William & Mary students get lesson in VA case law (The Virginian Pilot)
Eight years ago, a sailor who served at sea during the Vietnam War filed a claim with the Department of Veterans Affairs: Exposure to loud gun blasts aboard his ship decades earlier had led to debilitating hearing loss, he argued. What happened next is familiar to thousands of veterans: The VA denied his claim for financial compensation, arguing the disability predated his service. The veteran appealed. The VA denied his appeal. The veteran appealed again. Finally, after years of back and forth – and stacks of paperwork – Clyde McKinney’s case landed at the U.S. Court of Appeals for Veterans Claims. Of the 1 million disability claims filed with the VA each year, about 4,500 are eventually heard by the niche appeals court based in Washington, D.C. It is often the final round of a veteran’s long fight for compensation. It’s not unusual for the court to decide claims more than 15 years after they were filed. A three-judge panel traveled to the College of William & Mary Law School on Wednesday to hear oral arguments in McKinney’s case, part of the court’s effort to raise awareness about veterans law among aspiring lawyers. McKinney, who lives in Texas, did not attend the two-hour hearing. Most veterans don’t, and for good reason: Arguments delved into the minutiae of veterans case law and dealt little with McKinney’s actual condition. What’s the difference between a defect and a disorder? What did Congress mean when it wrote those words into a law more than 70 years ago? How should the court interpret statute 3.322 or statute 3.385? The VA’s lawyers argued McKinney had a slight hearing problem when he enlisted in 1969 and, therefore, his now-severe hearing loss should be considered a pre-existing condition. “What we have here is a clear notation that the appellant’s hearing loss, his abnormal hearing, began prior to service,” said Ronen Morris, who argued on behalf of the VA. Judge Margaret Bartley pushed back, asking whether the hearing test administered when McKinney entered the Navy proved a pre-existing disability. “The doctor never interpreted anything; there was no notation of defective hearing here,” Bartley said. “If someone was to look back now, that is laying their interpretation over the top of a test result, and saying, ‘Voila, he actually had defective hearing.’ ”

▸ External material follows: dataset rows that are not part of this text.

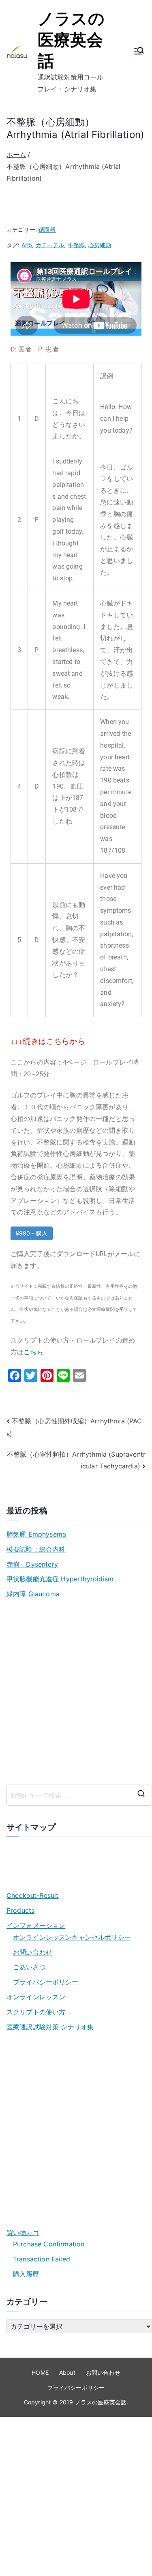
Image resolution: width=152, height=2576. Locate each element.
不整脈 (76, 244)
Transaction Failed (41, 2259)
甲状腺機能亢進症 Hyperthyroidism (59, 1579)
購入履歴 (26, 2274)
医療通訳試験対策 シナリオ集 (50, 2027)
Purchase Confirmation (48, 2244)
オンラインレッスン (35, 1997)
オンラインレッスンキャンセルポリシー (72, 1937)
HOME (40, 2372)
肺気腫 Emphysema (36, 1534)
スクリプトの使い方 (35, 2012)
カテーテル (50, 244)
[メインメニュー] (139, 51)
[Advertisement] (76, 1692)
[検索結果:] (79, 1795)
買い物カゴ (22, 2233)
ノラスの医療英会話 (71, 40)
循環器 (47, 229)
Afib (26, 244)
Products (20, 1910)
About (67, 2372)
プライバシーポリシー (46, 1982)
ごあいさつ (29, 1967)
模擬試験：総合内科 (35, 1549)
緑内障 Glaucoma (33, 1594)
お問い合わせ (32, 1952)
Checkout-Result (32, 1895)
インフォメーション (35, 1925)
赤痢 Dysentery (32, 1564)
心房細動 (99, 244)
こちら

WWII veteran sues VA over Legionnaire’s (Military Times)
A World War II veteran who says he contracted Legionnaire’s disease at a Pittsburgh Veterans Affairs hospital has filed a lawsuit against the federal department that runs the facility. The Pittsburgh Tribune-Review reports John McCluskey and his wife, Joan, sued the Veterans Affairs Department on Thursday. They say the man was diagnosed after drinking water at the VA’s University Drive hospital in 2011 and 2012. The lawsuit says McCluskey joined the Army in 1944 and was a paratrooper in the Battle of the Bulge. Legionnaire’s disease is a severe form of pneumonia spread by bacteria commonly found in water supplies. An outbreak at Pittsburgh VA facilities killed at least six patients and sickened 22 from February 2011 to November 2012.